There was also the time a child brought their father, who had his arm in a cast, for show and tell and numerous adventures on outings to the zoo and elsewhere. 

Being surrounded by children “makes you happy … I smiled a lot then,” she says. 

She is still in touch with some of the children she taught during her years working at the kinder. 

“Actually one of my kinder kids is about to give birth in July, so she might come back.” 

Brasher says this is not unusual and she is sometimes visited by former students at the kinder who want to enroll their own children and recall how fortunate they were to attend themselves. 

Taryn Stenvei with Louis outside the kinder gates.

Brasher has been director since 2022 and says although the kinder remained open during the Covid pandemic, it was challenging for a while to rebuild the physical connections between families and reminding them that the kinder was an extension of its community. 

The community around the kinder has been key to its endurance when many other pre-schools have fallen to the wayside over the past century. 

“I think there’s a real sense here of it is the home away from home and I think a lot of staff feel that, the children feel that and obviously the parents feel that. 

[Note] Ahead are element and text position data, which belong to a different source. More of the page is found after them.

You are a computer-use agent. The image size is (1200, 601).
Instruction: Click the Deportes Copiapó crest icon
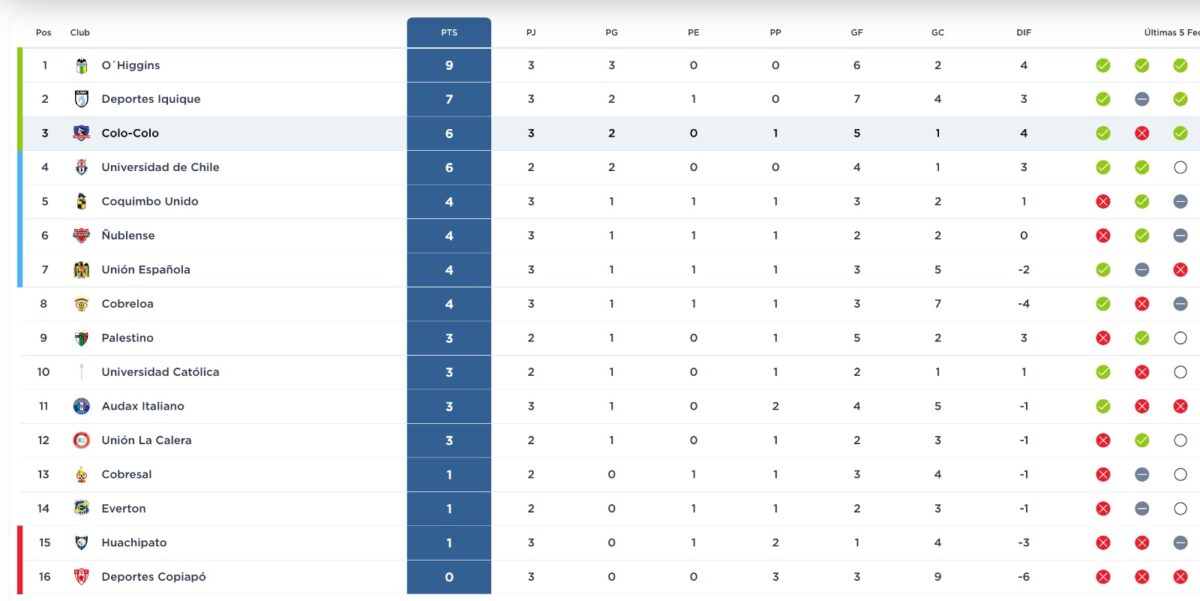pos(82,577)
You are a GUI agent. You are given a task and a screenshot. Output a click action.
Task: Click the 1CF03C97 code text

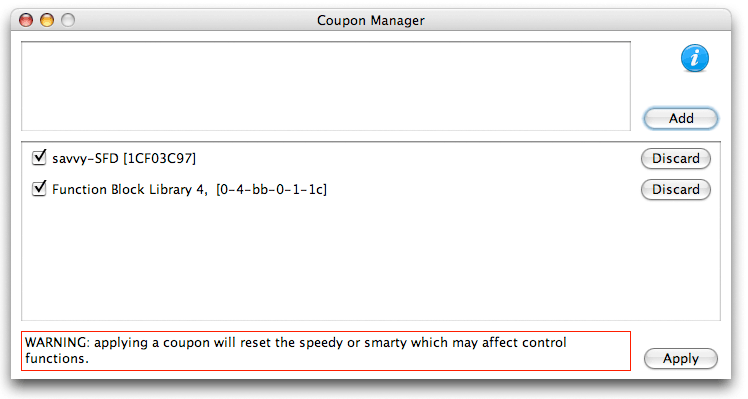tap(159, 158)
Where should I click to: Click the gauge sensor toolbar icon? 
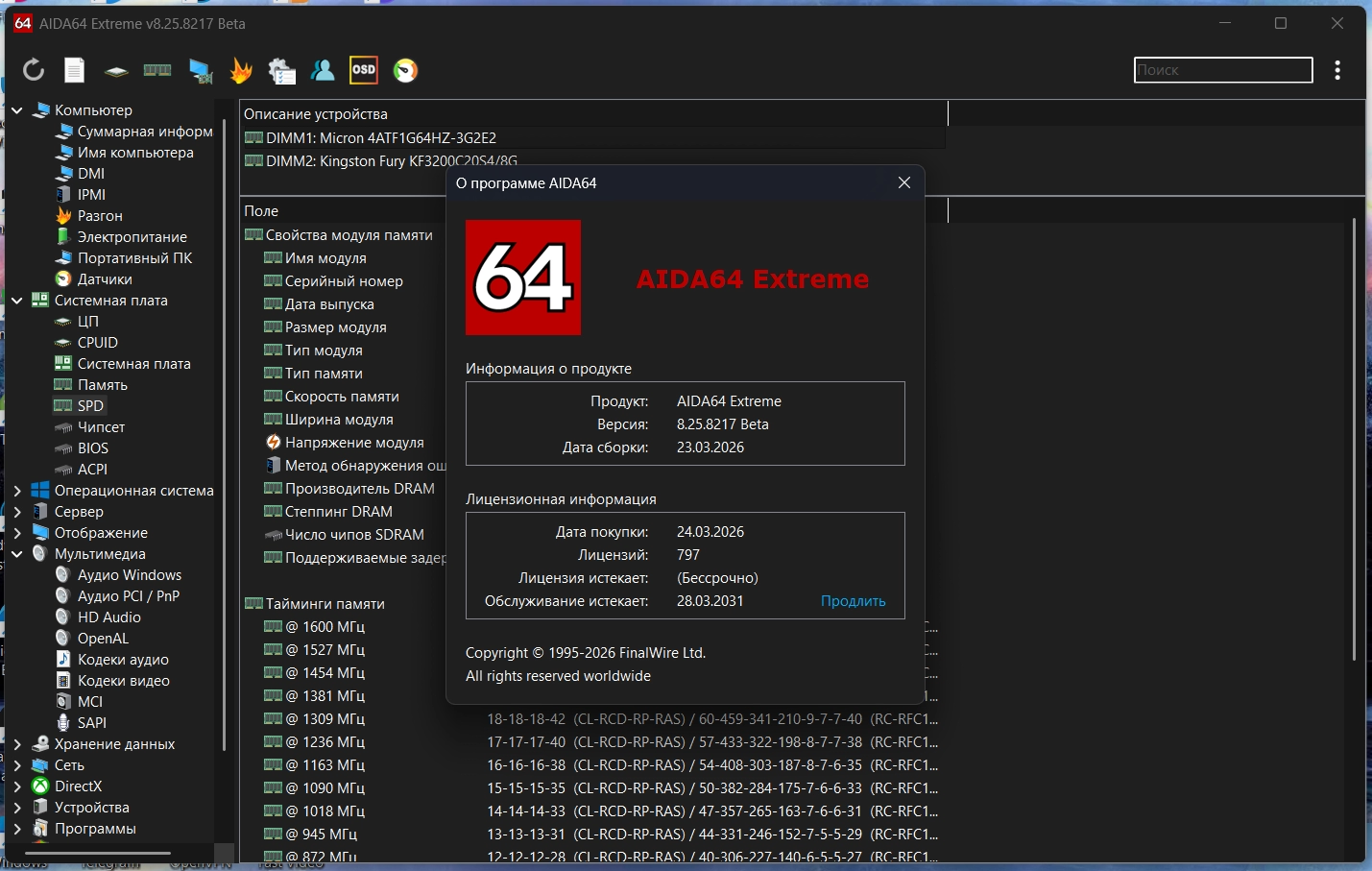click(405, 70)
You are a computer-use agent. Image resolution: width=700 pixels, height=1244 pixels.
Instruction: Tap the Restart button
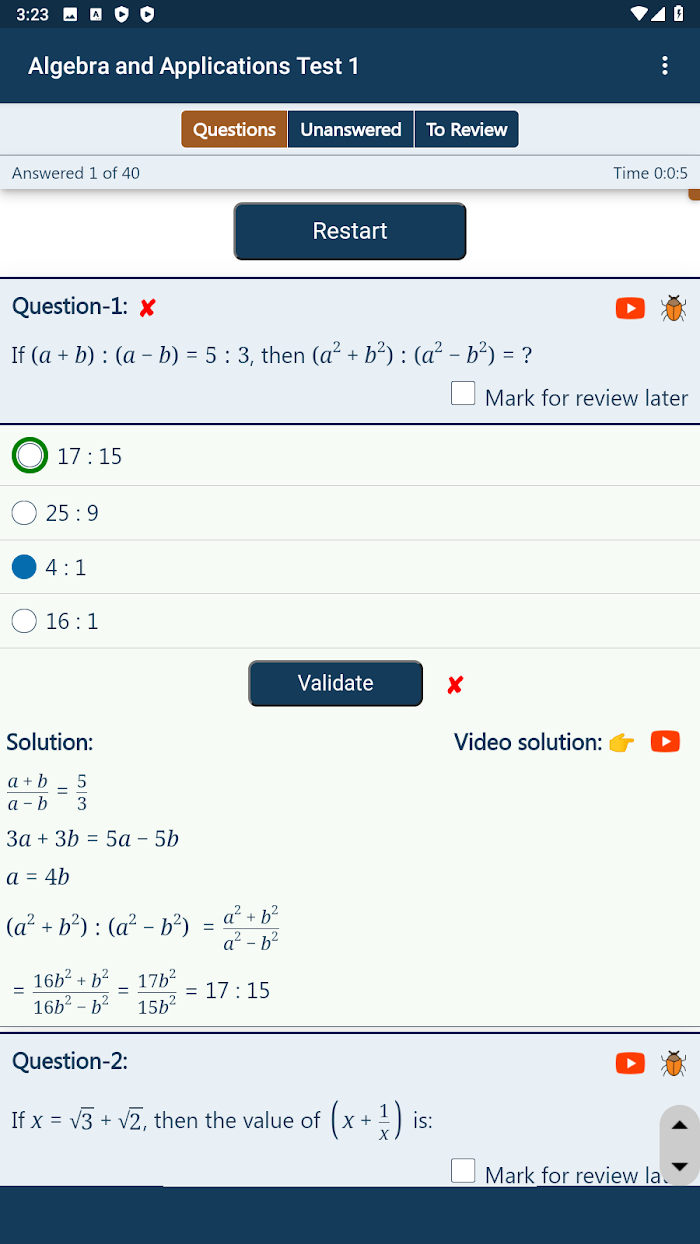[350, 231]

“That sense of community is really, really crucial because my philosophy was and always will be that it takes a village to raise a child.” 

It was that same sense of community that led Taryn Stenvei to enrol her son Louis at Brunswick Free Kindergarten.  

“To be able to access such high-quality, community-focused, free care for our son Louis has been a real privilege over the last few years,” she says. 

“The educators at Brunswick Kindergarten aren’t just doing a job; they are deeply invested in the safety, development and wellbeing of each child. The legacy of the kinder feels sacred, and the sense of care reverberates through the historical building’s walls, out to the community, and beyond.” 

Stenvei is now on the kindergarten’s committee of management, and next year her daughter Maeve will also attend there while Louis moves onto primary school. 

Apart from the celebrations on June 5, the kinder’s parents are preparing for the centennial fete to be held in late October, which is its major fundraising event. This year will be the first time the fete has been held since the Covid pandemic.